Both literal and figurative, outside the box photography takes the visual experience beyond the normal, conventional, expected, or average to the next level.
Most architectural photography is confined to the limits of the 35mm frame. In many instances, this is "ok." But, there is often the urge to go further, extend the vision of the project beyond what is conventionally visible in a photograph.
Frequently, important details exist above and below the borders of the 35mm frame. What does the ceiling look like? Why are the woman's feet cut off? To overcome issues like this which diminish the image, two sets of photos are shot, one for the top half of the scene and one for the bottom half of the scene.
Using sophisticated shooting and post processing techniques, the two halves of the image are combined. Called a vertical panorama, the resulting final image is more dynamic showing more of the floor, the near subject's feet, and the ceiling detail giving a more complete story of the project. Literally, outside the box.
Another example of outside the box photography is horizontal panoramas. Going wide is more dramatic and provides more context to a project. In this case, a set of four images were taken using a panoramic tripod.
Using a sophisticated stitching application, the photos are combined to form one impactful image. Many clients find numerous uses for this type of image, particularly for banner photos on web sites.

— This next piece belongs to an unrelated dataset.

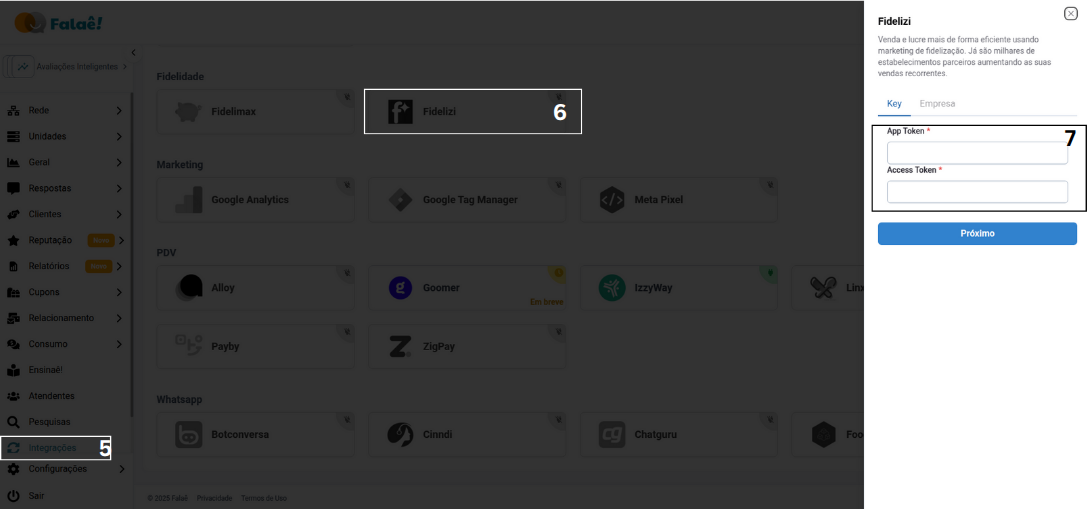Expand the Configurações chevron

SILVERMAN uses a narrative approach to creating compelling portraits. Prior to shooting, time is set aside to get to know each person. As each person talks about themselves and what they do, they relax and frequently demonstrate the best poses and expressions for them. Once the photography begins, an ongoing dialogue results in authentic, genuine expression. More dramatic lighting, unorthodox camera positions, and off axis composition help us to go further. Upon seeing her photos, one of my clients actually said, "Wow! Those are outside the box!"